9 August 2009
One of my favorite features of the pyroclastic deposits that I saw in Italy were degassing structures. A good field description of these features would be “fines-depleted pipes”, since it doesn’t make any assumptions about their origins (something to be avoided in the description section of your field notes!)
These pipes are formed when gases trapped in freshly-deposited pyroclastic material rise to the surface of the deposit as overlying material settles and compacts. The gases usually take fines (ash and small lapilli) with them, leaving behind tubes where clast size is larger than the surrounding deposit, and forming fumaroles on the surface of the pyroclastic deposit. The pipes can branch and join, and the ones I’ve seen range in size from a centimeter or two across to almost half a meter.

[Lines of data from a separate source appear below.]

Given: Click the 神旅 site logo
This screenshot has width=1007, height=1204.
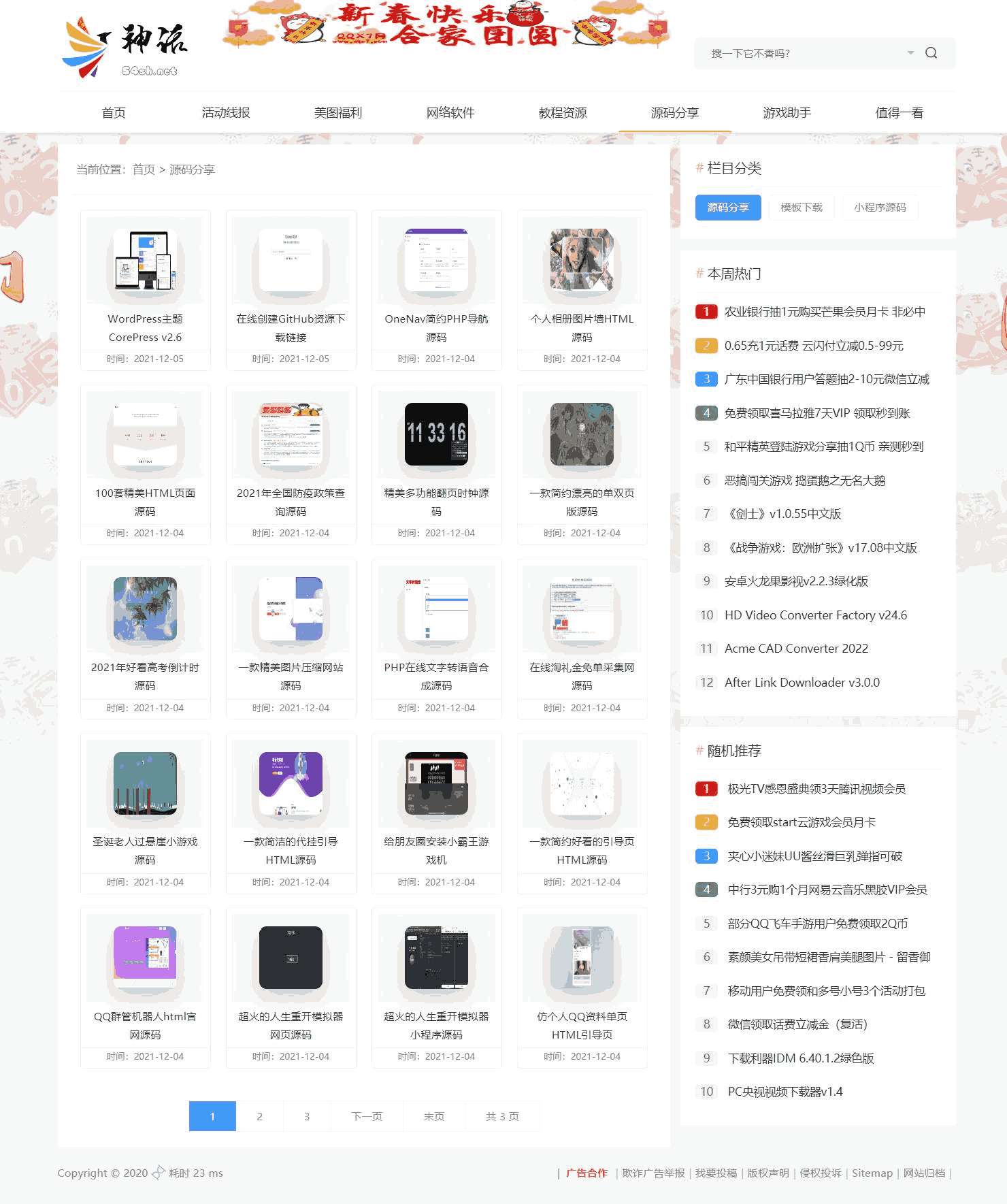Looking at the screenshot, I should (125, 48).
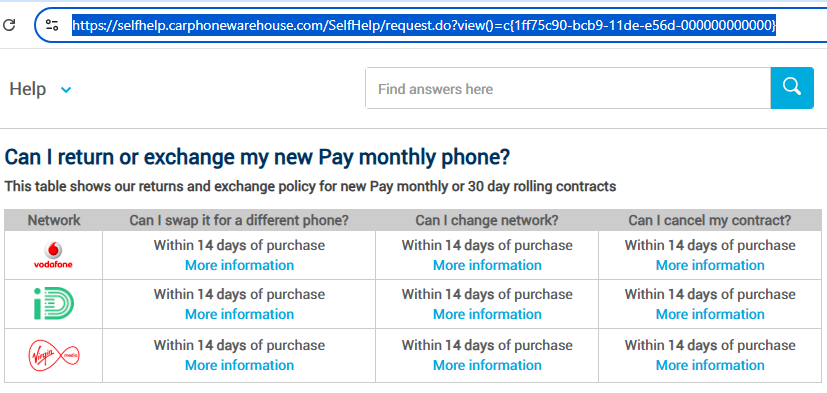Image resolution: width=827 pixels, height=393 pixels.
Task: Click the Virgin Media network logo
Action: [53, 356]
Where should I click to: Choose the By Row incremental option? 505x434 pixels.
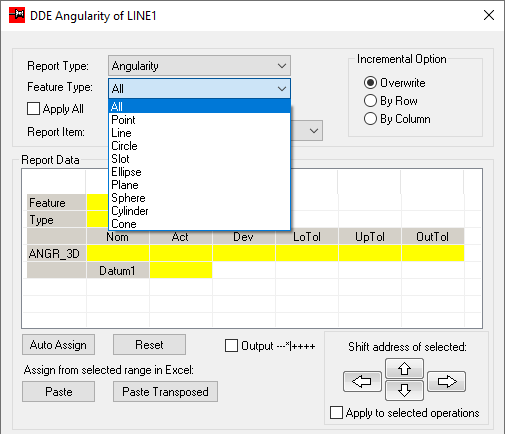pyautogui.click(x=370, y=101)
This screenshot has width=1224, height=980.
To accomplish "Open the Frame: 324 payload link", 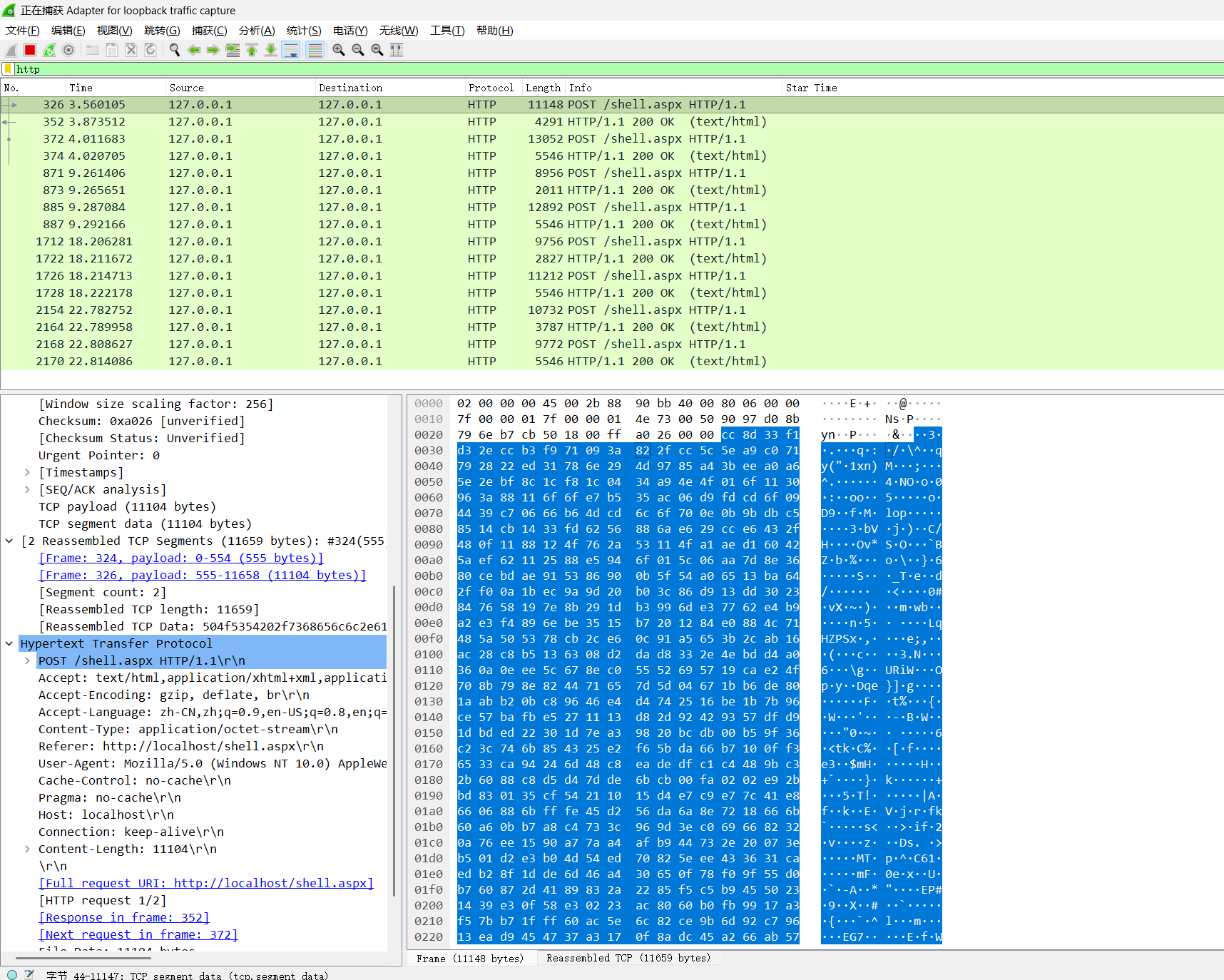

If you look closely at a degassing pipe, you will often see that the clast size gets larger and the abundance of clasts (rather than ash and other fine material) increases as you move toward the edge of the pipe. This is an important clue to the processes going on in the structure; the interpretation here is that gases get concentrated around the edge of a pipe, and blow out more of the fine material there than in the middle.
It kind of brings to mind a push-up popsicle: the melted sherbert oozes up around the edges of the cardboard tube while the stuff in the middle more or less stays put.
One of the neatest things about these features is that you can tell something about the emplacement of the deposit. If the degassing pipe cuts through the entire deposit, it’s a good bet that the deposit was emplaced all at once, whether as a single unit or through an episode of progressive aggradation. If there are multiple pipes that terminate on different levels of a layered deposit, the layers must represent different episodes in the eruption.
The ash filled the valley to a depth of 200 meters, and both gases trapped in the ash from the eruption and water vapor from buried streams formed thousands of fumaroles on the deposit’s surface. (These are no longer active, but still visible on the new valley floor.)